• Problem to solve
Copy the records from the line with "I will 494,96." to the line with "(x=157, y=75)", reproducing those lines exactly.

■ ■ ■ ■ ■

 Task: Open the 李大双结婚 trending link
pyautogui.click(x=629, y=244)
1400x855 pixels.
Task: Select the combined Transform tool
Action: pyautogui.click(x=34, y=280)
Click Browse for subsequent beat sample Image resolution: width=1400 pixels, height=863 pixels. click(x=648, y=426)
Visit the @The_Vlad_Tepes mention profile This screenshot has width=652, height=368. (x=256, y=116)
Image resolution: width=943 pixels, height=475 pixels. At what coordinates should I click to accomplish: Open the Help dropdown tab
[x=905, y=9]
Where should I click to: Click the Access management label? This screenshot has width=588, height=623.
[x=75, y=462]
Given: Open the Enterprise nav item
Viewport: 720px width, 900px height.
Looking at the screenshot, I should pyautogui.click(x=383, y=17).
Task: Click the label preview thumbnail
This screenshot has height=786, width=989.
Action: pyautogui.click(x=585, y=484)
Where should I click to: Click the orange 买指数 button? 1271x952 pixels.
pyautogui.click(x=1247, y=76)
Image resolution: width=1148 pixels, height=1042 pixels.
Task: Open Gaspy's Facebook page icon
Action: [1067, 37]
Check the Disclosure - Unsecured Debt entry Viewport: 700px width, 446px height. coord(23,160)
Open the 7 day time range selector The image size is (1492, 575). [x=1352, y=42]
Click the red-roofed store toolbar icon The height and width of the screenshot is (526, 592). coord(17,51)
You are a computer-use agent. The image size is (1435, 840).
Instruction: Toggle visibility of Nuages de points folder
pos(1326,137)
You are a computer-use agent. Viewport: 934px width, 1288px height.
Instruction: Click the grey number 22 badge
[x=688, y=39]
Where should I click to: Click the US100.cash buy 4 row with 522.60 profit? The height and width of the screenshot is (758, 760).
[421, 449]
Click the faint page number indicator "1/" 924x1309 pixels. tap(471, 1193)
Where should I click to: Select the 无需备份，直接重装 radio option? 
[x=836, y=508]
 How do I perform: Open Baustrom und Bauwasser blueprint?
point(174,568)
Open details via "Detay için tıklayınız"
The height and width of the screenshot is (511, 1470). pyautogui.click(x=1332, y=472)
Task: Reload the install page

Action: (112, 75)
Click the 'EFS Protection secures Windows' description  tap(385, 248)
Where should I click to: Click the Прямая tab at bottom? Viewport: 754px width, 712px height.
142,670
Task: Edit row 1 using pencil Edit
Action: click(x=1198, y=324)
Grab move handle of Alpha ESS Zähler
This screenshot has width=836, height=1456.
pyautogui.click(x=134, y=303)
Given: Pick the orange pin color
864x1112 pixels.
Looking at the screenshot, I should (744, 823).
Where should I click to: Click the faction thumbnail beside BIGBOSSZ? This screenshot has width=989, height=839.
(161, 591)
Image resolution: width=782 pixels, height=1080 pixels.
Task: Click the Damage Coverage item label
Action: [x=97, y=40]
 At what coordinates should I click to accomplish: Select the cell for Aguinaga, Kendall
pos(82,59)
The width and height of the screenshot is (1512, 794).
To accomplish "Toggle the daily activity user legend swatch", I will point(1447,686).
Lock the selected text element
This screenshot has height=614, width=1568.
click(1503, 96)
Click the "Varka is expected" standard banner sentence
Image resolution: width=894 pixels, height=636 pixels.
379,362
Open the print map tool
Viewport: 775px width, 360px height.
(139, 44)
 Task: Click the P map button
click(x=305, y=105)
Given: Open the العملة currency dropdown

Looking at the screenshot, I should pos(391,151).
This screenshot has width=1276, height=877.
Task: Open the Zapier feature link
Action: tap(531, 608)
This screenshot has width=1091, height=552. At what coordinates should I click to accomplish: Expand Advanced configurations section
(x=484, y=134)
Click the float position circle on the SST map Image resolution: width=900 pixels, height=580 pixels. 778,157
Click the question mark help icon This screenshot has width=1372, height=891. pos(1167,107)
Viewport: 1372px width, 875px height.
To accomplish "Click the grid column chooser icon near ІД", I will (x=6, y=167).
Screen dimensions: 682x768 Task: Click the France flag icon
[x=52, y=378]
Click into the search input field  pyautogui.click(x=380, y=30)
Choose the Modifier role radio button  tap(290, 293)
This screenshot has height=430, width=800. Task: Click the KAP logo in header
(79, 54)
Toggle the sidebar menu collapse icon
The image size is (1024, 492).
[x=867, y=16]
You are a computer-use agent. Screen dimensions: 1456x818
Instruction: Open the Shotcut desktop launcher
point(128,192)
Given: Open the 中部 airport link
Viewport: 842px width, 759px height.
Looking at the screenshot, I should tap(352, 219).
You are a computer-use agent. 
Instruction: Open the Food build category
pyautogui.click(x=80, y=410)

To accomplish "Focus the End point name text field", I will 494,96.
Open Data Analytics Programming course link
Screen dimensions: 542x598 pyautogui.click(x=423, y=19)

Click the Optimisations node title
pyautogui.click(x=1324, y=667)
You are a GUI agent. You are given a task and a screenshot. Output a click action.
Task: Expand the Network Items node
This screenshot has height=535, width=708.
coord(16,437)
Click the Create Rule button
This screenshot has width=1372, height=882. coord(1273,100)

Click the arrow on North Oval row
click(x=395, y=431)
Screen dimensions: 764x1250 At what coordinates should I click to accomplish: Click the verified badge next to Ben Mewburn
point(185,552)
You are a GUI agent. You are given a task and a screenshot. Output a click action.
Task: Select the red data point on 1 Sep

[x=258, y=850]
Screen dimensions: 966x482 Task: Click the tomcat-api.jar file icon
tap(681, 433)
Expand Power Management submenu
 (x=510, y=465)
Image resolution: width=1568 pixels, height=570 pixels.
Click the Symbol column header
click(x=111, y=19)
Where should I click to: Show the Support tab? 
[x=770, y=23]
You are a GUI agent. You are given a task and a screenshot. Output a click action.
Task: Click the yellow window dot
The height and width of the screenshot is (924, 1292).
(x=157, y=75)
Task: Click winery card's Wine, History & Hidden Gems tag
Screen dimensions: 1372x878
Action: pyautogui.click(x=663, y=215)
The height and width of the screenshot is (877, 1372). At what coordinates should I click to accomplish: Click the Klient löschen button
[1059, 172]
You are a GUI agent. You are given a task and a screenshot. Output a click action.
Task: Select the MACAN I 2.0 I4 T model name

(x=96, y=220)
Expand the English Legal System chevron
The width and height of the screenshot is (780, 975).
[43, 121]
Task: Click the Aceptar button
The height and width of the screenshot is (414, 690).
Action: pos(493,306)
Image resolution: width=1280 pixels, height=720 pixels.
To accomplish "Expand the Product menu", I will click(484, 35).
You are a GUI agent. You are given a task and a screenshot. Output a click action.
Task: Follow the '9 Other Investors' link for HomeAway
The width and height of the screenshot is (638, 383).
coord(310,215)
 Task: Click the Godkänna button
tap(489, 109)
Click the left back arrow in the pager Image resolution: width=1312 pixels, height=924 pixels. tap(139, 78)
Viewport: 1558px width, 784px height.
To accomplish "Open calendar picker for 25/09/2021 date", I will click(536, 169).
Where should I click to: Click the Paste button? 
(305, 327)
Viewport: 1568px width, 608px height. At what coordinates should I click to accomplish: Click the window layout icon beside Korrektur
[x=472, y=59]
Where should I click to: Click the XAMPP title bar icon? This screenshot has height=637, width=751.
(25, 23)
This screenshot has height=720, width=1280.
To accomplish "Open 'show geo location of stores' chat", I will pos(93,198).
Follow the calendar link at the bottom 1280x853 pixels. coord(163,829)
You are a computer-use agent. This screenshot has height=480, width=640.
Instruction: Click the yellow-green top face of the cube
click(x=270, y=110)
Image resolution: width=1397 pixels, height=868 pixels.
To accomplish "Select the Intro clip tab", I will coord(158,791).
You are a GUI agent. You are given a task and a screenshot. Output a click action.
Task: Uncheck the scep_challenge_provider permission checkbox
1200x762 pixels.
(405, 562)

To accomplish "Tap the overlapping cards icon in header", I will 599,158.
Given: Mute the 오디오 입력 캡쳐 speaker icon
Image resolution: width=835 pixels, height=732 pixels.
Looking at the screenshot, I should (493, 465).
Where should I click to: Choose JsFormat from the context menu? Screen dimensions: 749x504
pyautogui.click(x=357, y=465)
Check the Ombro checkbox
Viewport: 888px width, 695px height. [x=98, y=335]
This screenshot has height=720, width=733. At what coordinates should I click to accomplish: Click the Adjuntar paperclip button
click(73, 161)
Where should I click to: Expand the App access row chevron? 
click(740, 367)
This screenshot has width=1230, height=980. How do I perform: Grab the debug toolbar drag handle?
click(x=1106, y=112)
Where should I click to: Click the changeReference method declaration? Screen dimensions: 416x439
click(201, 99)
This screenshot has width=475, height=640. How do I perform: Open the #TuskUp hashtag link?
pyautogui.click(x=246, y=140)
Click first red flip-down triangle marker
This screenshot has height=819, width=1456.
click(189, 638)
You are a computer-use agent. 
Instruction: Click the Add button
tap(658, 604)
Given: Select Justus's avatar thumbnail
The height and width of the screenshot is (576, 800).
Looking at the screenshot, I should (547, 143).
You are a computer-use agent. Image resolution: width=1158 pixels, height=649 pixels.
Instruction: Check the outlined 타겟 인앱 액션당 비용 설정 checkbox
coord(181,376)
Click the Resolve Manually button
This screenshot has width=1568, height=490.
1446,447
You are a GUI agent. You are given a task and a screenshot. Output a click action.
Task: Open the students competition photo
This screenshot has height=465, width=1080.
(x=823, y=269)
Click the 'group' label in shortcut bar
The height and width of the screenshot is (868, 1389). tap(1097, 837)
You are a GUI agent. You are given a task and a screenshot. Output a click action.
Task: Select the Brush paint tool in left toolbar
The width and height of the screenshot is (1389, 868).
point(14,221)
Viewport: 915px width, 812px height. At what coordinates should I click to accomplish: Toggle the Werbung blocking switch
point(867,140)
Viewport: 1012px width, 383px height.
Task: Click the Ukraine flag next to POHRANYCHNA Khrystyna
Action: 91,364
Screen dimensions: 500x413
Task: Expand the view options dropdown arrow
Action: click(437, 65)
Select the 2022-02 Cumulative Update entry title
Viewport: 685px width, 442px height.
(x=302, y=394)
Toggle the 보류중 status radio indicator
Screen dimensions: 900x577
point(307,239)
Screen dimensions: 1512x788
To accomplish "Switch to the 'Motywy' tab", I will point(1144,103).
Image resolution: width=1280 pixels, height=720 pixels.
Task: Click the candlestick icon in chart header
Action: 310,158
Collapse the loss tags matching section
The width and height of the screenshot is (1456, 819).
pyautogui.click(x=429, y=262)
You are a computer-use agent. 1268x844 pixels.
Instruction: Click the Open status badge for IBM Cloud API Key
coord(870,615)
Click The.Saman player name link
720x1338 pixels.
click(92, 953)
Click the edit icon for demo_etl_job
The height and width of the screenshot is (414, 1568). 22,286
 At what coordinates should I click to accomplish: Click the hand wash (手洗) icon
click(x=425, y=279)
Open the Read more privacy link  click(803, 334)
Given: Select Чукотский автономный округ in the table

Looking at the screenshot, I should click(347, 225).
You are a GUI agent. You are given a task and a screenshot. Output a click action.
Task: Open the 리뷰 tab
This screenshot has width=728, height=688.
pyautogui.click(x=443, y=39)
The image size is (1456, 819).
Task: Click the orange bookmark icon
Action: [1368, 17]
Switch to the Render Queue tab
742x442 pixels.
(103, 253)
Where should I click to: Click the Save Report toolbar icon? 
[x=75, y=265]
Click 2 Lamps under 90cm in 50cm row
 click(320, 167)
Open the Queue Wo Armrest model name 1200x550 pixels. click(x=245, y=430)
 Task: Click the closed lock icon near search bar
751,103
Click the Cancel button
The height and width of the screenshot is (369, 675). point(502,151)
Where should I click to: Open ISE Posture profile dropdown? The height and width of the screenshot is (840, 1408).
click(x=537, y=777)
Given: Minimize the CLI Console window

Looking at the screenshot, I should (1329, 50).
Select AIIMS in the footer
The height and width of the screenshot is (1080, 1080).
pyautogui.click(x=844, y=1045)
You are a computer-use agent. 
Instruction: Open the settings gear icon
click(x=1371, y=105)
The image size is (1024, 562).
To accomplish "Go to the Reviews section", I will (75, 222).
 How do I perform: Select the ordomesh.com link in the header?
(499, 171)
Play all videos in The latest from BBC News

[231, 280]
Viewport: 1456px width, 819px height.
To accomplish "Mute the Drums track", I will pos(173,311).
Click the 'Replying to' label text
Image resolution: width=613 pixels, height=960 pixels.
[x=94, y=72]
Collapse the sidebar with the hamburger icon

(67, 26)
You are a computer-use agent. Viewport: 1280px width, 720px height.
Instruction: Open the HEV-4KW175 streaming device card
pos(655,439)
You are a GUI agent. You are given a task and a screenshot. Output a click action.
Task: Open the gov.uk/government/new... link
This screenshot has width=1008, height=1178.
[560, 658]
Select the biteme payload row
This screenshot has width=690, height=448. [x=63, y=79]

■ ■ ■ ■ ■

• The solution
To accomplish "Focus the End point name text field", I will 494,96.
Open Data Analytics Programming course link
Screen dimensions: 542x598 pyautogui.click(x=423, y=19)

Click the Optimisations node title
pyautogui.click(x=1324, y=667)
You are a GUI agent. You are given a task and a screenshot. Output a click action.
Task: Expand the Network Items node
This screenshot has height=535, width=708.
coord(16,437)
Click the Create Rule button
This screenshot has width=1372, height=882. coord(1273,100)

Click the arrow on North Oval row
click(x=395, y=431)
Screen dimensions: 764x1250 At what coordinates should I click to accomplish: Click the verified badge next to Ben Mewburn
point(185,552)
You are a GUI agent. You are given a task and a screenshot. Output a click action.
Task: Select the red data point on 1 Sep

[x=258, y=850]
Screen dimensions: 966x482 Task: Click the tomcat-api.jar file icon
tap(681, 433)
Expand Power Management submenu
 (x=510, y=465)
Image resolution: width=1568 pixels, height=570 pixels.
Click the Symbol column header
click(x=111, y=19)
Where should I click to: Show the Support tab? 
[x=770, y=23]
You are a GUI agent. You are given a task and a screenshot. Output a click action.
Task: Click the yellow window dot
The height and width of the screenshot is (924, 1292).
(x=157, y=75)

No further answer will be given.